Monday, January 16, 2012

Art Brut

Art Brut ("Raw Art" or "Rough Art" in French) is a label created by French painter Jean Dubuffet to describe art created outside the boundaries of official culture. Dubuffet focused particularly on the art of the insane. The English term "Outsider Art", which is synonym for the Art Brut, is often applied more broadly, to include certain works of non-professional artists, who intentionally or not had created original art uninfluenced by the canon.

Interest in the art of insane asylum inmates had begun to grow in the 1920s. In 1921 Dr. Walter Morgenthaler published his monograph about Adolf Wölfli, a psychotic mental patient in his care. Wölfi had spontaneously taken up drawing, and this activity seemed to calm him. His most outstanding work is an illustrated epic of 45 volumes in which he narrates his own imaginary life story. With 25000 pages, 1600 illustrations, and 1500 collages it is a monumental work.

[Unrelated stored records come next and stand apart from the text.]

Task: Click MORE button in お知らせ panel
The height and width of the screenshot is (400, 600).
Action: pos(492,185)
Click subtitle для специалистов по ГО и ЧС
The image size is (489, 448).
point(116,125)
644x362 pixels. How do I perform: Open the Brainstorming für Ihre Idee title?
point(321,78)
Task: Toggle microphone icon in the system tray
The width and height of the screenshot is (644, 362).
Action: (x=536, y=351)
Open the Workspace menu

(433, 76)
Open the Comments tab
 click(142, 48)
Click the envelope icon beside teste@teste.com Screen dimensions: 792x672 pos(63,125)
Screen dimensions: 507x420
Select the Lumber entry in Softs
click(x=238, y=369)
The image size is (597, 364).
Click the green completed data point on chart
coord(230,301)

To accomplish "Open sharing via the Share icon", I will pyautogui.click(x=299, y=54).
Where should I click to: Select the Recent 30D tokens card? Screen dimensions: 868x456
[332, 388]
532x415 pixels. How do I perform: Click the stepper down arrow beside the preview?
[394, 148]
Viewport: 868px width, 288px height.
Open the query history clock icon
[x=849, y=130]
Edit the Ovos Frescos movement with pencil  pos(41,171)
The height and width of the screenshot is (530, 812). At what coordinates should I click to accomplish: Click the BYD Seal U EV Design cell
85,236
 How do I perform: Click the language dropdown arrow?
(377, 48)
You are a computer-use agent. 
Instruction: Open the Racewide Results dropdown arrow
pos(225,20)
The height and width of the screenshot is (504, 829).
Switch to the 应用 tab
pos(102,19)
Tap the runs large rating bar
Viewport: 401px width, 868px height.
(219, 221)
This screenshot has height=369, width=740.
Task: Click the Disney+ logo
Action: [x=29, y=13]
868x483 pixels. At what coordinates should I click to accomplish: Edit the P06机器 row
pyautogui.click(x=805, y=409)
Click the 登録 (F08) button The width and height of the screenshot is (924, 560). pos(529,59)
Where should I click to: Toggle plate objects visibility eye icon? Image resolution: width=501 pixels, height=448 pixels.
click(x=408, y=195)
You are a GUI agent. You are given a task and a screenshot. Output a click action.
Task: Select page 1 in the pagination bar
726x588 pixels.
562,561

Dubuffet was particularly struck by Dr. Morgenthaler's publication and began his own collection of such art, which he called Art Brut or Raw Art. In 1948 he formed the Compagnie de l'Art Brut along with other artists including André Breton. The collection he established became known as the Collection de l'Art Brut. It contains thousands of works and is now permanently housed in Lausanne.

Dubuffet characterized Art Brut as: "Those works created from solitude and from pure and authentic creative impulses - where the worries of competition, acclaim and social promotion do not interfere - are, because of these very facts, more precious than the productions of professions. After a certain familiarity with these flourishing of an exalted feverishness, live so fully and so intensely by their authors, we cannot avoid the feeling that in relation to these works, cultural art in its entirety appears to be the game of a futile society, a fallacious parade."

Dubuffet argued that 'culture' that is mainstream culture, managed to assimilate every new development in art, and by doing so took away whatever power it might have had. The result was to asphyxiate genuine expression. Art Brut was his solution to this problem - only Art Brut was immune to the influences of culture, immune to being absorbed and assimilated, because the artists themselves were not willing or able to be assimilated.